Overall, the EBMT risk score has proved to be a reasonable tool to predict OS at our center. As shown by the EBMT group, patients with lower risk scores had a better OS after HSCT, and advanced disease stage, longer time interval from diagnosis to transplant, and unrelated donor were powerful predictors of worse survival in our population.
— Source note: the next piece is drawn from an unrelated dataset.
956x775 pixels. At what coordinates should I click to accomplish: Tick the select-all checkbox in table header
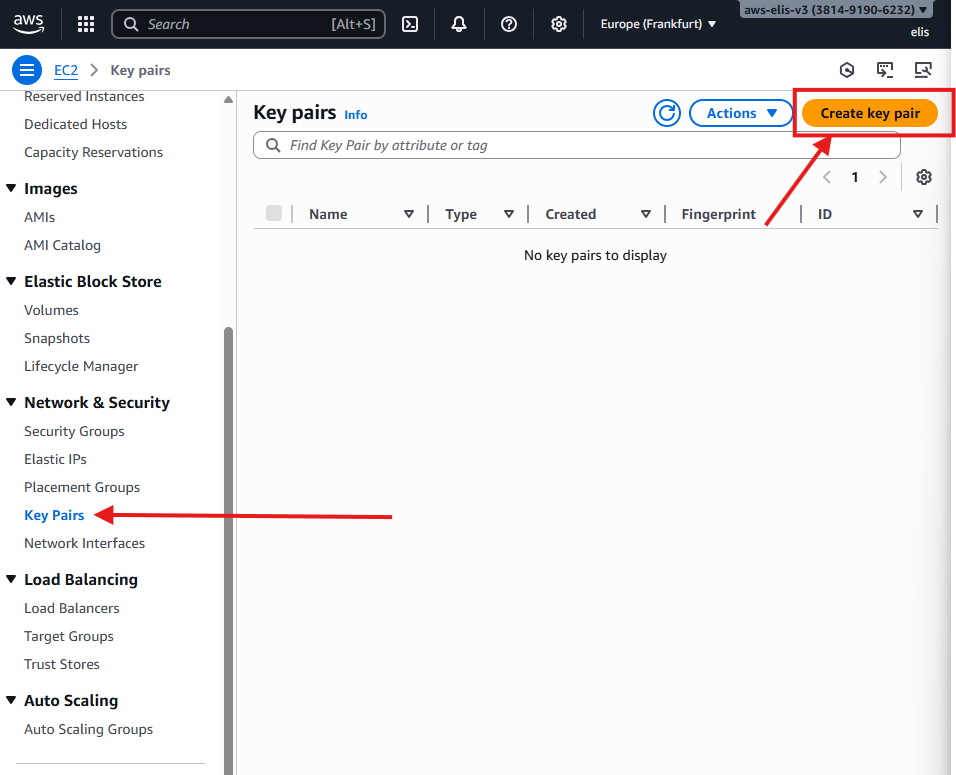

As for the stronger predictive value for AML (AUC: 0.802), observed in our group of patients, we could argue that, besides size sample, ours was a positively selected group of AML patients since the majority of patients were transplanted in first remission in a longer time interval to transplant. It is reasonable to speculate that for such long disease-free survival before transplant, patients were selected by attending a better remission with corresponding better prognosis . As can be noted (Table 2), time interval to transplant was not significant for this as well as for any group of our patients. Recently, a modified EBMT risk score was proposed and validated to ALL and AML patients [20, 21], omitting time from diagnosis to transplantation since this parameter could be more susceptible to multiple sources of bias [1, 28], including a strong correlation with disease stage . In addition, it is of note that most ALL patients in first CR were at high risk (Ph+ ALL and other cytogenetic unfavorable leukemias) (data not shown), whereas our CML patients were transplanted after over 12 months in first chronic phase which has been shown, as itself, to be predictive of a worse outcome . These findings could explain why the predicted risk value was weaker, although in accordance to the EBMT findings , compared to our group of probably selected AML patients.
Finally, NRM and RR were also associated with risk scores categories but with a poorer predictive power than overall survival. Confirming the international literature , advanced disease stage was an independent risk factor associated with increased relapse rate in all malignancies (AML, ALL, and CML) evaluated in our study. Lymphoproliferative disorders, MDS, and MM had no sufficient number of patients to allow a reliable analysis. Although not considered as a risk factor at the EBMT score system, CMV serologic status, recognized as a negative risk factor for NRM and OS after HSCT , could not be evaluated in our sample of patients due to the very high incidence observed of CMV positivity.
In conclusion, here we demonstrated that the EBMT score can be utilized as a tool for clinical decision making for malignant and nonmalignant hematological disorders in a single center in Brazil. It should be noted that been retrospective and studying a consecutive cohort of patients from 1994 to 2010, its limitation is to have included mostly young and good risk patients. It will be necessary to test this predictive model prospectively since the present day population has a larger proportion of patients with more resistant diseases partially related to the use of newer agents or more extensive pretreatment with conventional drug combinations.
Conflict of Interests
The authors declare that they have no conflict of interests.
The study received financial support from the Research and Event Incentive Fund of Hospital de Clínicas de Porto Alegre (FIPE-HCPA).